Note that the partition names are the GI numbers of the Human GenBank sequence that was used to construct them - after generating the JSON files, it is strongly recommended that you rename the data partitions to something more human-readable. This will be automatic in future versions of the software.

TNT output files

The files generated by TNT have a couple different file formats, based on the data they contain. All of the files generated by TNT are in the results/tnt_output directory, and are given names based on the set of data they contain (if the data file used to create the TNT analysis is from a single gene partition, the filename will be the name of that partition followed by the appropriate filetype).

  • .tre files - these are the phylogenetic trees, created in parenthetical notation.

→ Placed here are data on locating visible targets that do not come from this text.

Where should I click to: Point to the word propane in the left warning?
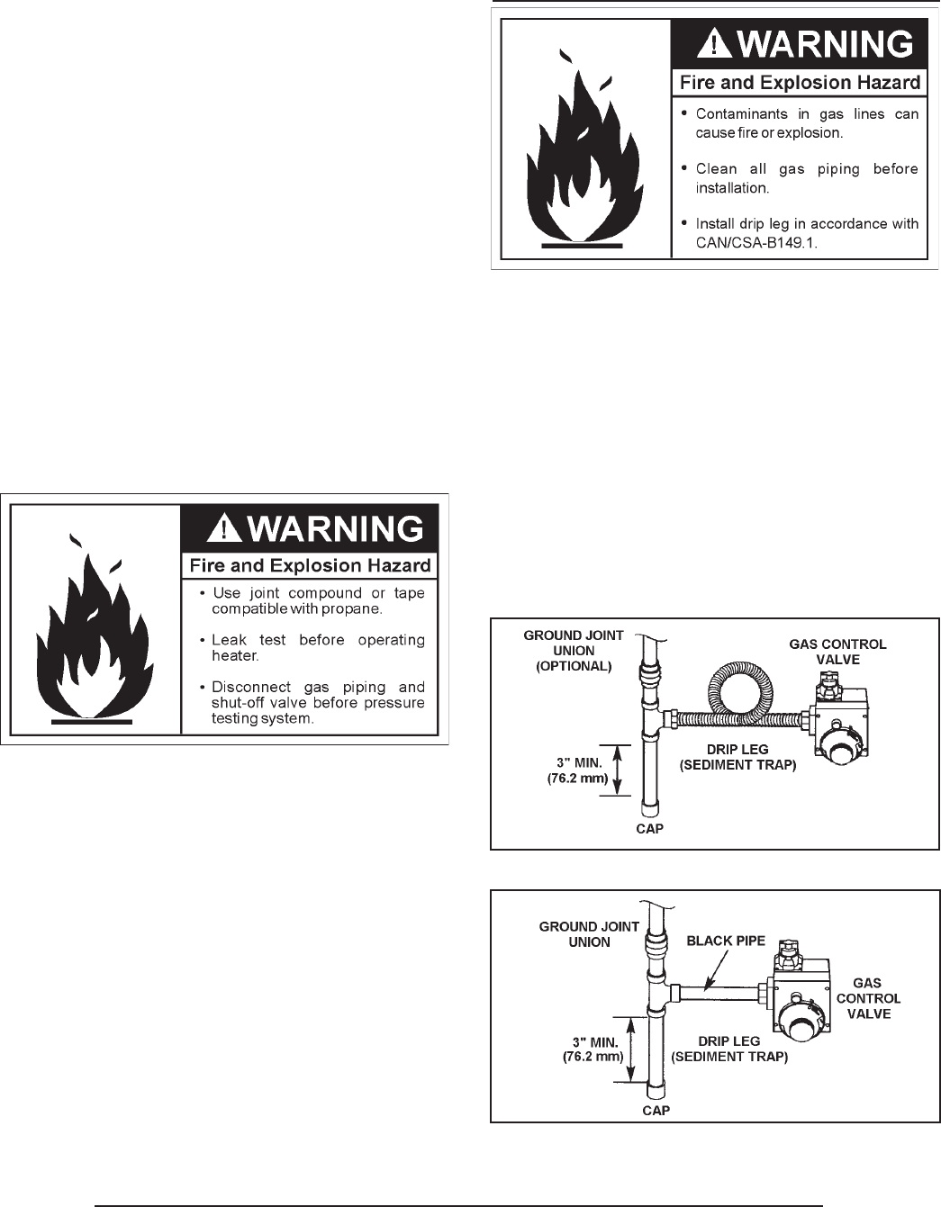pyautogui.click(x=352, y=609)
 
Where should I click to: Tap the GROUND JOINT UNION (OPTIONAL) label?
pyautogui.click(x=574, y=651)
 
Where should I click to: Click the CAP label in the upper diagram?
pyautogui.click(x=649, y=828)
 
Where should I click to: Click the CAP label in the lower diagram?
pyautogui.click(x=656, y=1111)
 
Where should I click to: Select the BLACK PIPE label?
pyautogui.click(x=726, y=941)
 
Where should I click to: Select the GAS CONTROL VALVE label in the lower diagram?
pyautogui.click(x=868, y=998)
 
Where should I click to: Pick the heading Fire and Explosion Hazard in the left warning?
pyautogui.click(x=310, y=566)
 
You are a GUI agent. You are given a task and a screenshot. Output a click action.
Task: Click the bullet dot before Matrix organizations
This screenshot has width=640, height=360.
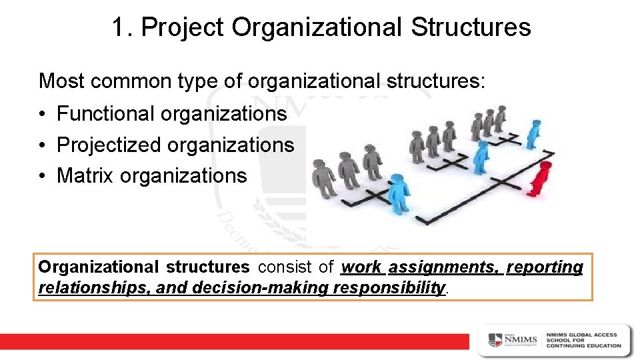pos(43,177)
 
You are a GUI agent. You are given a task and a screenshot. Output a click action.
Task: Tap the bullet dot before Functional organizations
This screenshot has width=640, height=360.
pos(43,115)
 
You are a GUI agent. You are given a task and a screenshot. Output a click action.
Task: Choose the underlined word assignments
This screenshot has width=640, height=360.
pos(443,267)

As of the current version, these can only be used in their, and must be manually converted into Newick format if you want it to be viewable in most phylogenetic tree display software - the next major release of the software will fix this, and convert the file automatically to Newick.

  • .out files - These are standard TNT output files - basically a text dump of all the output generated while running the TNT script. These usually show a graphical (ASCII) representation of the resultant phylogenetic tree at the very end of the file. Note that, due to the way TNT formats output, there are often very long stretches of blank lines preceeding the trees at the end of the file, and you'll have to scroll all the way to the bottom to see the results. This may be avoidable by turning word-wrap off in the text editor you are using to view the log.